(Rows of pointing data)
•••

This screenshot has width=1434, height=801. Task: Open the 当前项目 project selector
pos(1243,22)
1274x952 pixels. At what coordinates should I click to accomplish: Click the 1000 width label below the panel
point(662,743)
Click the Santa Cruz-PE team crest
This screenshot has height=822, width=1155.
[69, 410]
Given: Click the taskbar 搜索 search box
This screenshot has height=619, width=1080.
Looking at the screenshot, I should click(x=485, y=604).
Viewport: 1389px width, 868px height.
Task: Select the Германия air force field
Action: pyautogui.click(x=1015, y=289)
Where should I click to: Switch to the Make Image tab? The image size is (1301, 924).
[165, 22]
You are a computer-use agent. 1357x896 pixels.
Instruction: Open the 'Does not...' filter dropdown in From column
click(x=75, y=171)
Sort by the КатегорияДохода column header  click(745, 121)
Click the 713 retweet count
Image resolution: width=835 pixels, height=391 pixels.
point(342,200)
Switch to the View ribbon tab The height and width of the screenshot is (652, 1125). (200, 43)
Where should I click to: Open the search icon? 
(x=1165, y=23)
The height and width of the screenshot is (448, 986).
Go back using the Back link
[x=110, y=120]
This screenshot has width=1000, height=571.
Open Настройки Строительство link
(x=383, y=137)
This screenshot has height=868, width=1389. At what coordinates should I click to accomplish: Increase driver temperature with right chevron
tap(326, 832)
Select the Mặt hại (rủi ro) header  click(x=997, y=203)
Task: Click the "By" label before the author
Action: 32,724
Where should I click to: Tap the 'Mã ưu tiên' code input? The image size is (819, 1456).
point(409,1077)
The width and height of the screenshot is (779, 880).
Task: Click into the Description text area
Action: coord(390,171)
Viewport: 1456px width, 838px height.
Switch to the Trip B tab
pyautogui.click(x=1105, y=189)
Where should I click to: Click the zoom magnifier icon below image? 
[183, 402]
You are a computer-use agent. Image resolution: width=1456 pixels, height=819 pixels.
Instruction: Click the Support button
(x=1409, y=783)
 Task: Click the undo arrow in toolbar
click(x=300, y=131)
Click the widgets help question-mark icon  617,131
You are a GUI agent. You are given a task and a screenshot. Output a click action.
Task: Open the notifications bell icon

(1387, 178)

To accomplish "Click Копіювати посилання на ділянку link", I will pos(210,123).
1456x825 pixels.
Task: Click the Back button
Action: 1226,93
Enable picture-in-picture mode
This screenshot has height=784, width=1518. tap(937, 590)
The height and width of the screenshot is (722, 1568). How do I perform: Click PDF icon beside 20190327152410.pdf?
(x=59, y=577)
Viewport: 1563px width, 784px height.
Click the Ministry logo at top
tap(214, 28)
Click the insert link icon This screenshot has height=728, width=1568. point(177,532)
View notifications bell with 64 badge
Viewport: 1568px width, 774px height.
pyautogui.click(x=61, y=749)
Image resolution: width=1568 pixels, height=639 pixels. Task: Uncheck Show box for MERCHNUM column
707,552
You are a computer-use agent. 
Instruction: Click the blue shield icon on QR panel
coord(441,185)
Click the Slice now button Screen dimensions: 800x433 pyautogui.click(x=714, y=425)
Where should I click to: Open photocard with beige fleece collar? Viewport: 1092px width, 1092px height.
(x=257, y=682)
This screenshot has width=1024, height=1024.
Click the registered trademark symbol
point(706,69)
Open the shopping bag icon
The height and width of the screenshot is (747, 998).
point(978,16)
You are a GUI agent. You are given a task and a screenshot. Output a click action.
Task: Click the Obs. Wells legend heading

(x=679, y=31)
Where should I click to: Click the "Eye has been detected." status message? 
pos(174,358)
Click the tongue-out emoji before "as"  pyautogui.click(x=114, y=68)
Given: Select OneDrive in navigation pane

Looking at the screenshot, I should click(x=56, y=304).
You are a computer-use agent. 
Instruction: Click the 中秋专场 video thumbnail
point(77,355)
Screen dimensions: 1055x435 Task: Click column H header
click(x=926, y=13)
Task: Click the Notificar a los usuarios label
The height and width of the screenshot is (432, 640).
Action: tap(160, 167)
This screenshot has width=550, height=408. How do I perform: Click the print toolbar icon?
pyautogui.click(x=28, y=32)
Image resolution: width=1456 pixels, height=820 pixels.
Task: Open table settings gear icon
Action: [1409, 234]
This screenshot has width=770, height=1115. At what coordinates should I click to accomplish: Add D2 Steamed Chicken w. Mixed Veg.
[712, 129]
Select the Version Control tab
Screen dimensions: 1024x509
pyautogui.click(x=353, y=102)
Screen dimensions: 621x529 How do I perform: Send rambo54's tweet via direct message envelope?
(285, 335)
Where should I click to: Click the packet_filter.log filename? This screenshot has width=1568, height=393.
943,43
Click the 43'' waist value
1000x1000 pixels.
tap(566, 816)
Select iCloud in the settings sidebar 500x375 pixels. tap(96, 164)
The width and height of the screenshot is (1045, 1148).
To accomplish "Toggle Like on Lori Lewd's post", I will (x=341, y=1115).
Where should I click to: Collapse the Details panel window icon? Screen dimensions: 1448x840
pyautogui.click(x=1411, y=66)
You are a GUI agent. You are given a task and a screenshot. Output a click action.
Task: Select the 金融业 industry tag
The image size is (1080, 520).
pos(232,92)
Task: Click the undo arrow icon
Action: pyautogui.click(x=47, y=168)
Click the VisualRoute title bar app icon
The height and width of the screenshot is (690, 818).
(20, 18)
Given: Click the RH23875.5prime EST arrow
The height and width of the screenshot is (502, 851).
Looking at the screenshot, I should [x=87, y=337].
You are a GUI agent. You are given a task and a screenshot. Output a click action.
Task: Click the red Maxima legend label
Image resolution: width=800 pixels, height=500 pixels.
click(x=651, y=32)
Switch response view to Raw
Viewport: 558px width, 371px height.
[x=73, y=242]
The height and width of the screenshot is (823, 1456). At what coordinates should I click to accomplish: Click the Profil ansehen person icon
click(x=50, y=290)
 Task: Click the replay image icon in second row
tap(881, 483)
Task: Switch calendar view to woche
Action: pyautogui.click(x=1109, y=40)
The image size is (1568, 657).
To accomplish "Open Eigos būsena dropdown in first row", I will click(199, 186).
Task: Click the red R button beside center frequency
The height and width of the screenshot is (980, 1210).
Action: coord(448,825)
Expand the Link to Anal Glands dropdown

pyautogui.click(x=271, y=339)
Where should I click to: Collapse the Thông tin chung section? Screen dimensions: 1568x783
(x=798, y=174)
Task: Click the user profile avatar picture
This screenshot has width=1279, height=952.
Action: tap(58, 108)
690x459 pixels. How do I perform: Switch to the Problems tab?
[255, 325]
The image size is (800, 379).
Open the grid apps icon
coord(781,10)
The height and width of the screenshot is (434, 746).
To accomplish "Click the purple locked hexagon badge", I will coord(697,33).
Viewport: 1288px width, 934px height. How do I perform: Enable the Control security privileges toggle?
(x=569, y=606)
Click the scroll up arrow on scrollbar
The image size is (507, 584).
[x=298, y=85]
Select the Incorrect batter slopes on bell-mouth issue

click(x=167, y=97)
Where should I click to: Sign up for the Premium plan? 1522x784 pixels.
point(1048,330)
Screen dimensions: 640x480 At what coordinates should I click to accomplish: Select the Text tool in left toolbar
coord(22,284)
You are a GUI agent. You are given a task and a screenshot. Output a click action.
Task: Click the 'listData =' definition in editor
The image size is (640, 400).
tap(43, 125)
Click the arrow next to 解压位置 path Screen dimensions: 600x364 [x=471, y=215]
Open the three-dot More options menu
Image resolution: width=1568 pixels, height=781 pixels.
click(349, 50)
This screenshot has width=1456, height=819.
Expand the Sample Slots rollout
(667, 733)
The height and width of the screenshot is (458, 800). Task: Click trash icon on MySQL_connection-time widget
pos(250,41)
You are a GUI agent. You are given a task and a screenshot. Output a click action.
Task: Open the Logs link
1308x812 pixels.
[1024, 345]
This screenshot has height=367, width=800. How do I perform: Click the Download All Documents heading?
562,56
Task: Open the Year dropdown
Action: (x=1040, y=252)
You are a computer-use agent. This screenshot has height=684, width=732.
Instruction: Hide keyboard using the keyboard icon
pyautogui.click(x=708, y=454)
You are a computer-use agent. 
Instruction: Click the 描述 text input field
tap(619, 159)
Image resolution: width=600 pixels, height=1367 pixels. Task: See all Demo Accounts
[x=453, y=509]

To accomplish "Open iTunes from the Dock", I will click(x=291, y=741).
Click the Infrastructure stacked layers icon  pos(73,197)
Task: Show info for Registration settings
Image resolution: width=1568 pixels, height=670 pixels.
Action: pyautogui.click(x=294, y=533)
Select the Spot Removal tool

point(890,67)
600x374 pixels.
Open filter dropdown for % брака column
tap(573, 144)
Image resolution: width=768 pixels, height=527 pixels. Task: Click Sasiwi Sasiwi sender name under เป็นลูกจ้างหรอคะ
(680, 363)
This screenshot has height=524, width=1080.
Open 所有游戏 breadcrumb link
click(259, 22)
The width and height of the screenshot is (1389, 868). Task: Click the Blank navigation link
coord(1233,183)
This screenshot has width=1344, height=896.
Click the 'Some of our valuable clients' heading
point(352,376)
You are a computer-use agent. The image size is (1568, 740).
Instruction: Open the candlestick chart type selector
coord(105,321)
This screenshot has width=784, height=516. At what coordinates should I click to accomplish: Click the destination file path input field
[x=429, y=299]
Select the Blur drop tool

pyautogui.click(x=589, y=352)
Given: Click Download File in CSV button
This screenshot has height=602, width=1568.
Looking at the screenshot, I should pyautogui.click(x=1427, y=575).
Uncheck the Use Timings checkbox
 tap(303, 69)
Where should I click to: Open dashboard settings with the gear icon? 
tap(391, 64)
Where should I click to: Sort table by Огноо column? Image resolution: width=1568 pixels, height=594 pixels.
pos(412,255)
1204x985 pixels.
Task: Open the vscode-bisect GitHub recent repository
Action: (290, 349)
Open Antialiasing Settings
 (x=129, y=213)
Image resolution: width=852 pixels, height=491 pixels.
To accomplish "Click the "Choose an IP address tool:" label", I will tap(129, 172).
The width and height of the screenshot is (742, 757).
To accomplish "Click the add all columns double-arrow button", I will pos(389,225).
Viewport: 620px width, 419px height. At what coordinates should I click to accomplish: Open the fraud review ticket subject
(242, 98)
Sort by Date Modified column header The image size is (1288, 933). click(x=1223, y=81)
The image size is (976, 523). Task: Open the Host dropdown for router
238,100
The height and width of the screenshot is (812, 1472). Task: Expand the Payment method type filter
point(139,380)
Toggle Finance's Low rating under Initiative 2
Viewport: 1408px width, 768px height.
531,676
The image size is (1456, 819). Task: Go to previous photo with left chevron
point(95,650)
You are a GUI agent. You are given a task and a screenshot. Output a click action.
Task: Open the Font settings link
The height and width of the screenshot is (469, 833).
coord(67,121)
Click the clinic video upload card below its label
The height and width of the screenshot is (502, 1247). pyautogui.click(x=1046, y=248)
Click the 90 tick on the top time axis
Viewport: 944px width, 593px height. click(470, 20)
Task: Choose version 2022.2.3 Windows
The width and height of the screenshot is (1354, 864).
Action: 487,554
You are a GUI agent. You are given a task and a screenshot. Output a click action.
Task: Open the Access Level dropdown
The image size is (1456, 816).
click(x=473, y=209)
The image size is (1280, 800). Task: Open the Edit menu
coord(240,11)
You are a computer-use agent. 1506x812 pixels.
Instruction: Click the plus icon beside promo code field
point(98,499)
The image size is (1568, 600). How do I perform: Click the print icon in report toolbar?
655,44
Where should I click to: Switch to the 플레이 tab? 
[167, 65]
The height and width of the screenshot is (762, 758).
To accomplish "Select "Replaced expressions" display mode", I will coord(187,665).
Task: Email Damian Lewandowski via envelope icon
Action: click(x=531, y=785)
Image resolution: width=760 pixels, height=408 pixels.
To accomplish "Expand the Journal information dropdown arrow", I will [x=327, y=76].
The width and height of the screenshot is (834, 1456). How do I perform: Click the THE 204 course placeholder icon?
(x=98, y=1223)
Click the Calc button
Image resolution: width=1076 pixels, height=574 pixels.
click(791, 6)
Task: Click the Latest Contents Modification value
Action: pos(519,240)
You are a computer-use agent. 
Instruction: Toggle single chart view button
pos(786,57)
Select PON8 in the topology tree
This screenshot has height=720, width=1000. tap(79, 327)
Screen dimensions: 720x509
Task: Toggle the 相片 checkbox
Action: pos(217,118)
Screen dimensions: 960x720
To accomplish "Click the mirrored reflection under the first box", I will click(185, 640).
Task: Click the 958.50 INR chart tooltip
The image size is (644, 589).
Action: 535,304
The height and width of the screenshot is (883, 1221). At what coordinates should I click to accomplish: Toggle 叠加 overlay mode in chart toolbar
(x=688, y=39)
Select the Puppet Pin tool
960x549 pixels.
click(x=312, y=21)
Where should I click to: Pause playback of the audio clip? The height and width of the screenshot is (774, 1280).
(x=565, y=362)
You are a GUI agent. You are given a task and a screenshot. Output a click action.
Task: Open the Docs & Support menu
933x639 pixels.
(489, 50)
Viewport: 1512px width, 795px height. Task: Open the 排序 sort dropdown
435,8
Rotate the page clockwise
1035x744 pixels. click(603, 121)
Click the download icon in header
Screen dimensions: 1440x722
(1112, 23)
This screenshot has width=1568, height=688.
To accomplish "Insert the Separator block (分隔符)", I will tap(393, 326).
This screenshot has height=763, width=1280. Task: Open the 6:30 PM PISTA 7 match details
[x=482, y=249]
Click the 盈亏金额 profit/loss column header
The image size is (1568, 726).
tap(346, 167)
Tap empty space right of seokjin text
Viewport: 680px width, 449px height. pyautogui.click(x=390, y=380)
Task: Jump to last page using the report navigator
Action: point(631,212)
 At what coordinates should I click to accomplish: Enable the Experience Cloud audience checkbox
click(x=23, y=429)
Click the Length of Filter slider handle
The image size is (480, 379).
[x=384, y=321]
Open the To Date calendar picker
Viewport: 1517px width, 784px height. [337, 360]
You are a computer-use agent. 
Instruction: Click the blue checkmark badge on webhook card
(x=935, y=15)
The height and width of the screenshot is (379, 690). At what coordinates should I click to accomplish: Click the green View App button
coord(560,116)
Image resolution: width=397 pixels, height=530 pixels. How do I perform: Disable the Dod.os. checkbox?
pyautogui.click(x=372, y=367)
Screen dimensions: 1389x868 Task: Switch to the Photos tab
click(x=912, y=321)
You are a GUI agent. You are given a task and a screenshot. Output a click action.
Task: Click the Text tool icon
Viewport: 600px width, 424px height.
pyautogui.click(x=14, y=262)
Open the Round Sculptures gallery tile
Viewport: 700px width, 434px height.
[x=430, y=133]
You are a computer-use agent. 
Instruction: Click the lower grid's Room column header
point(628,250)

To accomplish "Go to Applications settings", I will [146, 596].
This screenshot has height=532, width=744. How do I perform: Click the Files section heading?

•••

=== Given instruction ===
Copy the records word for word, starting at the first line and stopping after the line that contains "point(342,200)".

=== The response ===
This screenshot has width=1434, height=801. Task: Open the 当前项目 project selector
pos(1243,22)
1274x952 pixels. At what coordinates should I click to accomplish: Click the 1000 width label below the panel
point(662,743)
Click the Santa Cruz-PE team crest
This screenshot has height=822, width=1155.
[69, 410]
Given: Click the taskbar 搜索 search box
This screenshot has height=619, width=1080.
Looking at the screenshot, I should click(x=485, y=604).
Viewport: 1389px width, 868px height.
Task: Select the Германия air force field
Action: pyautogui.click(x=1015, y=289)
Where should I click to: Switch to the Make Image tab? The image size is (1301, 924).
[165, 22]
You are a computer-use agent. 1357x896 pixels.
Instruction: Open the 'Does not...' filter dropdown in From column
click(x=75, y=171)
Sort by the КатегорияДохода column header  click(745, 121)
Click the 713 retweet count
Image resolution: width=835 pixels, height=391 pixels.
point(342,200)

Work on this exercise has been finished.